(a) (1) When the particle will hit the rod, the hinge will restrict the motion of the end of the rod. We can imagine the rod starting to rotate about hinge and particle continuing to move on same line of motion. The impulse that particle will experience by rod is along the line of motion.
(2) We will consider rod and particle as our system. This system will experience external impulse due to hinge. So, the momentum of the system cannot be conserved. But the angular momentum of the system about hinge will remain conserved as torque due to impulse at hinge is zero.

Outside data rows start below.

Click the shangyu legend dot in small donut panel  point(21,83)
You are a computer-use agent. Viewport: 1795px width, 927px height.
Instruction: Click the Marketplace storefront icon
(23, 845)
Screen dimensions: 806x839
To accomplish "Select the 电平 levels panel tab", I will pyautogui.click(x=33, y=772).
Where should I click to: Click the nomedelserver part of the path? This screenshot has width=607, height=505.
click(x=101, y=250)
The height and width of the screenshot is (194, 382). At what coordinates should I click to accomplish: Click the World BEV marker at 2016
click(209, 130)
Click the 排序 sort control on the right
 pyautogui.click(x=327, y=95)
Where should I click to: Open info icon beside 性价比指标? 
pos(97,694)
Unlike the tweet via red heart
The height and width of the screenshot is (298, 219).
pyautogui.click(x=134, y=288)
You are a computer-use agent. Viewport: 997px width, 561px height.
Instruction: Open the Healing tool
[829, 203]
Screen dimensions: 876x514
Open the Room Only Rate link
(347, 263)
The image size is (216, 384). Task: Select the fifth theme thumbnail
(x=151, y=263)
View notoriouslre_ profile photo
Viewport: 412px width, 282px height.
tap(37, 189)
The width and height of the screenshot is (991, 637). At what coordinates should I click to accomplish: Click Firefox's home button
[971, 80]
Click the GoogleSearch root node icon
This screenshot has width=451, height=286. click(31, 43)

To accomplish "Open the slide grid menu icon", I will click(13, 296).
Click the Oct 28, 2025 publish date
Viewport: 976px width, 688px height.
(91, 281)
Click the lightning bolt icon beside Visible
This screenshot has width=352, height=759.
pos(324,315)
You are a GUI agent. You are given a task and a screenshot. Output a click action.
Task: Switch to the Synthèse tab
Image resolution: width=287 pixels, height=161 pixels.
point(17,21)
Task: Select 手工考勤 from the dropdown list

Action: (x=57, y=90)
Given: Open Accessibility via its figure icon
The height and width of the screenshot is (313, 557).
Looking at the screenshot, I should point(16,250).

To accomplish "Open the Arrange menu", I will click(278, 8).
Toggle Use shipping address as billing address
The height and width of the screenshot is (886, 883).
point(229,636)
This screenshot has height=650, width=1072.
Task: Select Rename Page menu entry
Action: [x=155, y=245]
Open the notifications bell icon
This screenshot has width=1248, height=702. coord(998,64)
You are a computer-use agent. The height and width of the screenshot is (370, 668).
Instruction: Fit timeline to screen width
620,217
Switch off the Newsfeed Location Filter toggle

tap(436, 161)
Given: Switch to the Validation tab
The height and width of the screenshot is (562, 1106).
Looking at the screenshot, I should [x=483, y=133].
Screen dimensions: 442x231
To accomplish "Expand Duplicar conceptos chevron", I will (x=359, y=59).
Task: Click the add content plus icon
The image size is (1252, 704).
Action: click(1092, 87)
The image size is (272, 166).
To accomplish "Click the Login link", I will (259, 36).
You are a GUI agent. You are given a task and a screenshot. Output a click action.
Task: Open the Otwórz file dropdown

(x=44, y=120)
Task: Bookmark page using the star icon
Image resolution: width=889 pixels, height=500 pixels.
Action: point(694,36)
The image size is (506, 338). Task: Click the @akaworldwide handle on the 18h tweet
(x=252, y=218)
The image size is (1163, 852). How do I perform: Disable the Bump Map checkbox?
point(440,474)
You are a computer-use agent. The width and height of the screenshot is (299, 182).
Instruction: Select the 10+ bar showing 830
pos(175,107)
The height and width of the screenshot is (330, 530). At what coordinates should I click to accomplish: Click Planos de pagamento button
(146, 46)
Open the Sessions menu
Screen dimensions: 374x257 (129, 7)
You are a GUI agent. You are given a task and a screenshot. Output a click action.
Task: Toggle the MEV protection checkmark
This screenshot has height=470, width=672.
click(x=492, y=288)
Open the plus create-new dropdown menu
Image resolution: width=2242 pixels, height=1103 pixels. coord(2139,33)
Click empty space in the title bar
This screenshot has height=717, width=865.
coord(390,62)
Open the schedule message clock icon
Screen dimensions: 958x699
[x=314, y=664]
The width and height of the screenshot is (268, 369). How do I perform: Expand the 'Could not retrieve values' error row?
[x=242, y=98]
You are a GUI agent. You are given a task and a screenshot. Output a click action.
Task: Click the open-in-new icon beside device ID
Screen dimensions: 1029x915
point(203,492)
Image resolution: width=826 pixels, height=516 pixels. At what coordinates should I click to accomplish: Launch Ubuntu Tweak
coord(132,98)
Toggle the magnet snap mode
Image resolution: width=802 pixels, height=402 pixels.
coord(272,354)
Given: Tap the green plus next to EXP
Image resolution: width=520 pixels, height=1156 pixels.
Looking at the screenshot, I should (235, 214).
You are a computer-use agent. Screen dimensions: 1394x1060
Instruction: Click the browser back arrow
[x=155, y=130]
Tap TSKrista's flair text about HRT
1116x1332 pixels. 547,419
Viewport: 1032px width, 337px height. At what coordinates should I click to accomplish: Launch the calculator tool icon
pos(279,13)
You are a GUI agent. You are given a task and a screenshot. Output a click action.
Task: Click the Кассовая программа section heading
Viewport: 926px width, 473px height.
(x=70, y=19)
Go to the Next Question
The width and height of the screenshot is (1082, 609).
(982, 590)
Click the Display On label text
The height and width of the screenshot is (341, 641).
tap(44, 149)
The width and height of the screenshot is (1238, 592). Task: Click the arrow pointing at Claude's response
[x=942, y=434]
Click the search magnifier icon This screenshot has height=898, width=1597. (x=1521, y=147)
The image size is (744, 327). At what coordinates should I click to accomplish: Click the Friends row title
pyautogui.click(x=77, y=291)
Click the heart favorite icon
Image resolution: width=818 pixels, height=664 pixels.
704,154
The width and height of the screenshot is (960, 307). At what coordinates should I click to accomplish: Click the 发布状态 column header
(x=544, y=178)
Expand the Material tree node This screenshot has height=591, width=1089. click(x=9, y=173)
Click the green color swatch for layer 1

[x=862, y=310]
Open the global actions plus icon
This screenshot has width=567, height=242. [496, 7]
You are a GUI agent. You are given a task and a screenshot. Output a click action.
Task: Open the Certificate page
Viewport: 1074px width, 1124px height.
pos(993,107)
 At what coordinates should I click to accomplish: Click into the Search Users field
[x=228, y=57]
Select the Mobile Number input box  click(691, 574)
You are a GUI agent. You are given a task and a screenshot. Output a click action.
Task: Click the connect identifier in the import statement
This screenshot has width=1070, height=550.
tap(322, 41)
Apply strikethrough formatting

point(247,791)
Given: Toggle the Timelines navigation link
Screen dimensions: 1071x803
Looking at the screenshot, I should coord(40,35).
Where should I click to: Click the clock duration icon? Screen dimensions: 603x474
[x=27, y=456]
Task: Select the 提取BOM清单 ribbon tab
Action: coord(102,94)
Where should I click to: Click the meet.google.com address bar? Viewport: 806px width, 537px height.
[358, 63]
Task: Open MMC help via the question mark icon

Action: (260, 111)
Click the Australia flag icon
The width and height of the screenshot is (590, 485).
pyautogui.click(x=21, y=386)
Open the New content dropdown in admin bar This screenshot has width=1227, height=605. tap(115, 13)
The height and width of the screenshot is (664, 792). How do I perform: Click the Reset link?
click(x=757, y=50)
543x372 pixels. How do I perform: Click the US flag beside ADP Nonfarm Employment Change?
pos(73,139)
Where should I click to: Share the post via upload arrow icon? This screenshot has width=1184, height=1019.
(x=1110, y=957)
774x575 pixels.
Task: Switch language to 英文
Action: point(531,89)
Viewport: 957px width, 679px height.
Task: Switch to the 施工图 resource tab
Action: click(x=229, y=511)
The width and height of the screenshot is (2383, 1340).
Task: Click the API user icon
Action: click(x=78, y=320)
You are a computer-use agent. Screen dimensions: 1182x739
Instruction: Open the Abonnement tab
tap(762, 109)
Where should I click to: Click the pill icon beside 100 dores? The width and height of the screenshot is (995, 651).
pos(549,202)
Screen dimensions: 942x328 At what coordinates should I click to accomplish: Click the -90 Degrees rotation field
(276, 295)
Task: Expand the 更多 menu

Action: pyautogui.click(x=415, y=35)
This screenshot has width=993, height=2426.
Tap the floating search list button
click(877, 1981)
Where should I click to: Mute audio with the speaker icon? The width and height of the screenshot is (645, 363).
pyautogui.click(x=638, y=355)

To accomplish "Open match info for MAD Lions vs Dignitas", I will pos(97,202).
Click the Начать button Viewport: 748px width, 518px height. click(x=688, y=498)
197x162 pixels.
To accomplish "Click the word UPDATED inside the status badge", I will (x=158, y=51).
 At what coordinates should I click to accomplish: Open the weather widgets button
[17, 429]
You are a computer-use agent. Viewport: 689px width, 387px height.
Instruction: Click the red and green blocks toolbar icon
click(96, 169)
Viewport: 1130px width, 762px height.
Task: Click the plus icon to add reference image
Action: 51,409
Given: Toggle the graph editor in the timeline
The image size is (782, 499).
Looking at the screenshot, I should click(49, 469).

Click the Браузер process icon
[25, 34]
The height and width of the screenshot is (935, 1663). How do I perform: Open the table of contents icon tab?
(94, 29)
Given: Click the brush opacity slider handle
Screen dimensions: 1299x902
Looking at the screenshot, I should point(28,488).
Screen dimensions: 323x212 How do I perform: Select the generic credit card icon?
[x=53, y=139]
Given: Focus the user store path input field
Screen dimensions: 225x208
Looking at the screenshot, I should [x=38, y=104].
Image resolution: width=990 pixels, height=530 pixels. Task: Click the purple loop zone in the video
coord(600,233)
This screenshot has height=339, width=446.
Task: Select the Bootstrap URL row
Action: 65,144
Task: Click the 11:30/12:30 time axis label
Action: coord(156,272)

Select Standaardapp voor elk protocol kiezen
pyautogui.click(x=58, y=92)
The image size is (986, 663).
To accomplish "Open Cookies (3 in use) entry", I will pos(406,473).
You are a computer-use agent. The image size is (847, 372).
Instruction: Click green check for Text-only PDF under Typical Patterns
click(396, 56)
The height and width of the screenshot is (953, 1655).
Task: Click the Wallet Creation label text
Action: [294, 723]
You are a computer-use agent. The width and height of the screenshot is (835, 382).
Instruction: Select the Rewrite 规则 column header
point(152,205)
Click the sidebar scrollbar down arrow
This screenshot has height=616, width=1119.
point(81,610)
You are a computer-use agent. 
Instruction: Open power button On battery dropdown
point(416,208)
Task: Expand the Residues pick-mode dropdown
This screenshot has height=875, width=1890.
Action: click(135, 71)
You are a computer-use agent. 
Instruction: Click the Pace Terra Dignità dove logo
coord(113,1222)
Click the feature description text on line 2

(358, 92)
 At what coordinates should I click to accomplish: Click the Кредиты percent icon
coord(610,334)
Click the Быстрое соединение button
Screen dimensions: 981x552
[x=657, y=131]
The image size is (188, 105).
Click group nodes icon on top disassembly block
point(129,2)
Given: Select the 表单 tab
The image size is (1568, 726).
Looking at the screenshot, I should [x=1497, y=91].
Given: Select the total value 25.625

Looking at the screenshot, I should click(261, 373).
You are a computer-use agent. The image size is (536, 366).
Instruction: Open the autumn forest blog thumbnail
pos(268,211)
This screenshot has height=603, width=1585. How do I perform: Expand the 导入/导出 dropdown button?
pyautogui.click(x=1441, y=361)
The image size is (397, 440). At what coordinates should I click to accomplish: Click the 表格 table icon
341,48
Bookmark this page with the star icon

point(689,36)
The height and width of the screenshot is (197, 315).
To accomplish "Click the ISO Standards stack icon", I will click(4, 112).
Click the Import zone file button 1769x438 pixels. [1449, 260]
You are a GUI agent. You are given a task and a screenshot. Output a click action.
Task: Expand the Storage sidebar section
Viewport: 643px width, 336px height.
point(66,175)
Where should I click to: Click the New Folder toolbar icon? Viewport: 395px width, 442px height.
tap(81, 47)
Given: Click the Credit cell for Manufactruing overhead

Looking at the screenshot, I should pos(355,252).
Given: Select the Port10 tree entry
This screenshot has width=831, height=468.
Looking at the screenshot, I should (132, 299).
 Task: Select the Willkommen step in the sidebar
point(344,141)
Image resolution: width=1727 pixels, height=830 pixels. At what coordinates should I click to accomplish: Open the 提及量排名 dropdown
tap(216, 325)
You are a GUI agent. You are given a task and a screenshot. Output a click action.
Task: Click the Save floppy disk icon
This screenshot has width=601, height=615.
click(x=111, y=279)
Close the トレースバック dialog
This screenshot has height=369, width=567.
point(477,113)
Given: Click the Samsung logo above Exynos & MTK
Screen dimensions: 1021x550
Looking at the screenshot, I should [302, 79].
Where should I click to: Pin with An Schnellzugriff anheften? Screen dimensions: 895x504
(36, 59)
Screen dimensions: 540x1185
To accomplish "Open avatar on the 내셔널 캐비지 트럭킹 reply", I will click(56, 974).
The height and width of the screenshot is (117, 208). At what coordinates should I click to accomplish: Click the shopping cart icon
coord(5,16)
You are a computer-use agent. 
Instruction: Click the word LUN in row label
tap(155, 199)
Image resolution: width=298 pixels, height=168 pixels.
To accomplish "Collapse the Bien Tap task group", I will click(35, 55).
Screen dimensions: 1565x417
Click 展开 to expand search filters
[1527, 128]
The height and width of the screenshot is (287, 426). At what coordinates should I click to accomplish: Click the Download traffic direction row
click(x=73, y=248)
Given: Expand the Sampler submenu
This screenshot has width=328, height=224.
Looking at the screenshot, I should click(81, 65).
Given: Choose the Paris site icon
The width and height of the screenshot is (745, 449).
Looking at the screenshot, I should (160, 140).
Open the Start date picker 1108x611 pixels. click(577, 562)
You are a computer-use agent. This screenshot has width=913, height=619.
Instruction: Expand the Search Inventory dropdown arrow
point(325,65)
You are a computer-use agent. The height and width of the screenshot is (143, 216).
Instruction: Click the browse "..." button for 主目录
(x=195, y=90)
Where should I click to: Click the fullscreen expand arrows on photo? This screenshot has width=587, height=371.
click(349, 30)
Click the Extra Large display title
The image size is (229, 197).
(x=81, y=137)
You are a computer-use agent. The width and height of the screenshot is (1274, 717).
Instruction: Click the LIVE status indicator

Calculation: By conserving angular momentum about hinge
`mv_(0)x=mvx+(ml^(2)omega)/3`
Here v is the speed of particle after the collision and `omega` is the angular velocity of rod after the collision as shown in Fig. We can also write Newton.s law of collision remembering that it is the velocity of constant points that is required. Thus,
`(omegax-v)/(0-v_(0))=-e`
Solving Eq. and,we get
`omega=(3v_(0)x(1+e))/((l^(2)+3x^(2)))`
(b) (1) Coefficient of restitution is e and perpendicular distance of line of motion from hings is x. Consider e = 1/3, `v_(0)` = 3 m/s, l = 1 m, m = 2 kg and x = 1/3 m.
(2) Now to find impulse `J_(1)`, due to the hinge, we will consider rod and particle as our system and write impulse and momentum equations.
Calculation: We should remember that impulse between rod and particle during the collision need not be considered since it will be in internal impulse, thus we can write
`vecJ_(1)=(vecP_("rod "f)+vecP_("particle "f))-(vecP_("rod "i)+vecP_("particle "i))`
`vecP_("particle "i)=6 Nm" "vecP_("rod "i)=0`
For `vecP_("particle".f)` we need to find speed of particle from part (a).
`omega=(3xx3xx(1//3)(1+1//3))/([1^(2)+3(1//3)^(2)])`
Now solving for v by putting value of `omega`, we get
`(3xx(1//3)-v)/(0-(3))=-1/3m//s`
Solving for v = 0, we get `vecP_("particle".f)=0`.
For `vecP_("rod".f)` we need velocity of center of mass of rod as
`vecP_("rod".f)=MV_("com")`.
Thus, `V_("com")=omegaxxr_(c)=omegaxxl/2=3/2m//s`
and `P_("rod "f)=2xx3/2=3kgm//s`
Hence, `J_(1)=(3+0)-(0+6)=-3kgm//s`